Pre-teaching Internship Lets Student Explore Elementary Education
You may have been on the Tech Tower lawn and heard screams and laughter coming from across the street, only to look up and see it’s the sounds of children at play across the street at neighboring Centennial Place Elementary.
For Georgia Tech students looking for experience in the field of K-12 education, this location could hardly be more convenient. Stephanie Greear, a fifth-year international affairs and Spanish major from Woodstock, is spending her summer at Centennial Place as its first pre-teaching intern from Tech. Greear has been at it since May and will continue through the first few weeks of the school’s upcoming academic year.
“Life in an elementary school is always busy and hectic,” Greear said. “There is literally always something that needs to be done, and you’re never bored.”
Greear’s internship placement was facilitated by the Center for the Enhancement of Teaching and Learning (CETL) and the Division of Professional Practice (DoPP), which are working together to broaden opportunities for the increasing number of Tech students interested in exploring careers in education. Nearly 300 of last year’s freshman applicant pool expressed an interest in teaching, up from just 20 the year before.
“Because Tech doesn’t have a college of education, students who wanted to become teachers had volunteer opportunities and classes they could take, but no way to truly explore the experience of being a teacher,” said Tech Pre-Teaching Advisor Susan Belmonte, who collaborated with the principal at Centennial Place to create the internship.

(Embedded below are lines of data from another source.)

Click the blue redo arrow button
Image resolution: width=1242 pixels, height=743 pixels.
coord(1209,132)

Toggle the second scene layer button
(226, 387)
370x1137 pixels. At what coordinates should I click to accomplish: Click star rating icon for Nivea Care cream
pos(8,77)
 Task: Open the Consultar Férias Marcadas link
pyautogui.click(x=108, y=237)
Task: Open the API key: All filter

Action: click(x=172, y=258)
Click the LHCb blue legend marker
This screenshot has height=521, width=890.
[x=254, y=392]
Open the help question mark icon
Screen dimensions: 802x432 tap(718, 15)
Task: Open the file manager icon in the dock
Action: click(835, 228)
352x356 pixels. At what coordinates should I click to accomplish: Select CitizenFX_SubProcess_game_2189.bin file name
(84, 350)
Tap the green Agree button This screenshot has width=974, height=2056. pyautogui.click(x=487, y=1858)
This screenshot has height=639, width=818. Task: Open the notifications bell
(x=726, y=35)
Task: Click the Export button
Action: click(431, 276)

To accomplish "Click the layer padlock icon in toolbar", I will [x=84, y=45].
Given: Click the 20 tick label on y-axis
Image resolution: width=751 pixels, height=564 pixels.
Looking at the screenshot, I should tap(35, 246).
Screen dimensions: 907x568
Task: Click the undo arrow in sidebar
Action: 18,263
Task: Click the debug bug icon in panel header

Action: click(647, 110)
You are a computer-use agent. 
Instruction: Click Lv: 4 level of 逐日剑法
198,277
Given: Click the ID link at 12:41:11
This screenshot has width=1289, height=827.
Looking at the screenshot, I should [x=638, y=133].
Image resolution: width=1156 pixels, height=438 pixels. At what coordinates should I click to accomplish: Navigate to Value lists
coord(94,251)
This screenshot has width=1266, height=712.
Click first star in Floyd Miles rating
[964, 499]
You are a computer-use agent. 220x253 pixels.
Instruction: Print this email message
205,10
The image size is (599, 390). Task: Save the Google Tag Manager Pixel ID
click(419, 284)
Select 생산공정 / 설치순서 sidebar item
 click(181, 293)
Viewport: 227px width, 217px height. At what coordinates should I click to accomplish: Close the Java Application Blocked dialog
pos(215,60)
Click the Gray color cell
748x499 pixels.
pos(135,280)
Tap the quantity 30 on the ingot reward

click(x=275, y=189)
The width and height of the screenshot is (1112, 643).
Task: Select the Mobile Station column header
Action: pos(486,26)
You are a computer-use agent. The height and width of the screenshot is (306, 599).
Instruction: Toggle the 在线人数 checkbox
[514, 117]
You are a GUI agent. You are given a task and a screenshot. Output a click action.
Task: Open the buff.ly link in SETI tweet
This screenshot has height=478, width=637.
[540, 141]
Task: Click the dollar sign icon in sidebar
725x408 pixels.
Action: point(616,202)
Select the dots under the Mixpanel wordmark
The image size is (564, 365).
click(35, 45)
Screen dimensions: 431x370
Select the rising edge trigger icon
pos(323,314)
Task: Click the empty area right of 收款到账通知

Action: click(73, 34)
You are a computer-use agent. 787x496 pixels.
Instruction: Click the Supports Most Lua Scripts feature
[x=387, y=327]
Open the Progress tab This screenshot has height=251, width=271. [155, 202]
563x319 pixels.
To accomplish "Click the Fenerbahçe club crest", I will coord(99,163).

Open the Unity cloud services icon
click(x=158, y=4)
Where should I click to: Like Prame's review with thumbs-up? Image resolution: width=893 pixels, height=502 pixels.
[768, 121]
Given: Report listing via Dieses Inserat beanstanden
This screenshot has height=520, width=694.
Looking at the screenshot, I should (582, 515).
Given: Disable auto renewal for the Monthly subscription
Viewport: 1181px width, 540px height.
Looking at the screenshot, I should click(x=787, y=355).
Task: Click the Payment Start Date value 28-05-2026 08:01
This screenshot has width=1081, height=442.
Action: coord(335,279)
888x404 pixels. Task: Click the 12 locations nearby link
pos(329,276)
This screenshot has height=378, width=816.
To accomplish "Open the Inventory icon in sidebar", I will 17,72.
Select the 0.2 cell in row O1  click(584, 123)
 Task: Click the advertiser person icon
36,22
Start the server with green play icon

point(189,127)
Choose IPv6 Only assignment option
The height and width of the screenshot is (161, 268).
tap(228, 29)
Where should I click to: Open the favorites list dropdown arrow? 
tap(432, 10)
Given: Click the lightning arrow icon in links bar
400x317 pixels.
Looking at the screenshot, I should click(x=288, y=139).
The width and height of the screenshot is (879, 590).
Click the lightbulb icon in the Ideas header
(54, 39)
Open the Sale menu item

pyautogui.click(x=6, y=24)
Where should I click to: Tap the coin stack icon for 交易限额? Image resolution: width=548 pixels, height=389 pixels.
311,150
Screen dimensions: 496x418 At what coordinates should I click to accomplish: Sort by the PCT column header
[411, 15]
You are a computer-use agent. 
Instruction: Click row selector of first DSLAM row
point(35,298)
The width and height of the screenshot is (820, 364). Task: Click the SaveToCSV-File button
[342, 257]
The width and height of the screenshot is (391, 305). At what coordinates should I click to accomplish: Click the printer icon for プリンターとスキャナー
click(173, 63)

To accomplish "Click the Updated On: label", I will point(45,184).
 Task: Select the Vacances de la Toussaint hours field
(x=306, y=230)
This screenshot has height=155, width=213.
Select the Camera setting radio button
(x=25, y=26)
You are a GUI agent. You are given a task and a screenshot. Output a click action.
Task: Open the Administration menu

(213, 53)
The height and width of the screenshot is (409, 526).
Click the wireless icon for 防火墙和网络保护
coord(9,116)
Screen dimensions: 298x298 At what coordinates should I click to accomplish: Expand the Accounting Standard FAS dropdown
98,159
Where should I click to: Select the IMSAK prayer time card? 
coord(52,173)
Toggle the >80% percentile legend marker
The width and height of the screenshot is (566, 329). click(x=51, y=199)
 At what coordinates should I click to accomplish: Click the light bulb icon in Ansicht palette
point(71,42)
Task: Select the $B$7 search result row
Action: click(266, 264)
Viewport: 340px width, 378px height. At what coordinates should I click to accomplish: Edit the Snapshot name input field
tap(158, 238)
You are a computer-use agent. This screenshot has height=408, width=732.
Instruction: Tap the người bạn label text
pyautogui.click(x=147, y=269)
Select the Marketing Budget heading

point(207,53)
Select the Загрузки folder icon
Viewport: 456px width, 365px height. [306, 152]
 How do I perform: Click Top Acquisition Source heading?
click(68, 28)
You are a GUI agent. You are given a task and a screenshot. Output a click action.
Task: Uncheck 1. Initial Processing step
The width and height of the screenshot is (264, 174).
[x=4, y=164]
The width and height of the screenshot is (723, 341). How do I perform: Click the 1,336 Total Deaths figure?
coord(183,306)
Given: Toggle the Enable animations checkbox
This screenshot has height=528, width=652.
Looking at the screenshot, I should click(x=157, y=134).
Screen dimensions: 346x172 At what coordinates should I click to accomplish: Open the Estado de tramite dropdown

Enabled by Centennial Place’s year-round schedule, Greear has been privy to the closeout of one academic year and the summer preparations for the next. She has observed in the classroom, helped conduct reading comprehension testing, and participated in interviewing new teachers, which gave her insight into preparing for her own future job search. She’ll get more classroom time again in August when the internship will culminate with her teaching for a week.
“Everyone is really supportive of each other — kids, teachers, and staff alike,” Greear said. “I already know that leaving in August is going to be very difficult and sad, and I am already trying to work out my schedule for fall so that I can come volunteer at the school in my free time.”
Belmonte hopes to grow the internship next year to place two students at Centennial Place, and eventually establish middle and high school internships as well.
Tech has collaborated with Centennial Place, a STEAM-themed (science, technology, engineering, arts and mathematics) school, in numerous ways in recent years. Among other activities, the Into the Streets freshman day of service has helped fill backpacks with supplies for students in need, an annual 5K race raises funds for students and teachers, and College of Architecture students have taught introductory architecture classes. Chris Burke, Georgia Tech’s director of community relations, even serves on Centennial Place’s foundation and school council.
The collaboration between Tech and Centennial Place supports Tech’s larger goal of helping K-12 teachers develop and offer a relevant, 21st-century STEM curriculum to prepare students to compete in a global economy.
“Having students within walking distance who are a little younger than our teaching staff is a wonderful way to have a little mentorship for our students,” said Alison Shelton, Centennial Place’s principal. “Sharing what college life is like helps the students see Georgia Tech as their college, and we’ve had several of our students go on to attend Tech.”
For the elementary school with the highest homeless population in Atlanta, having Tech students lend their time goes a long way toward helping students and families visualize college in their future. For students interested in pursuing a career in K-12 education, the new Centennial Place internship is a chance to try their hand at a classroom experience before pursuing a master’s or alternate certification program.
“Stephanie has been phenomenal,” Shelton said. “She supported us at the end of the year, has worked with with our administrative staff during the summer, and has come up with some great ways to improve our communications, even applying her expertise from leading Humans versus Zombies at Tech.”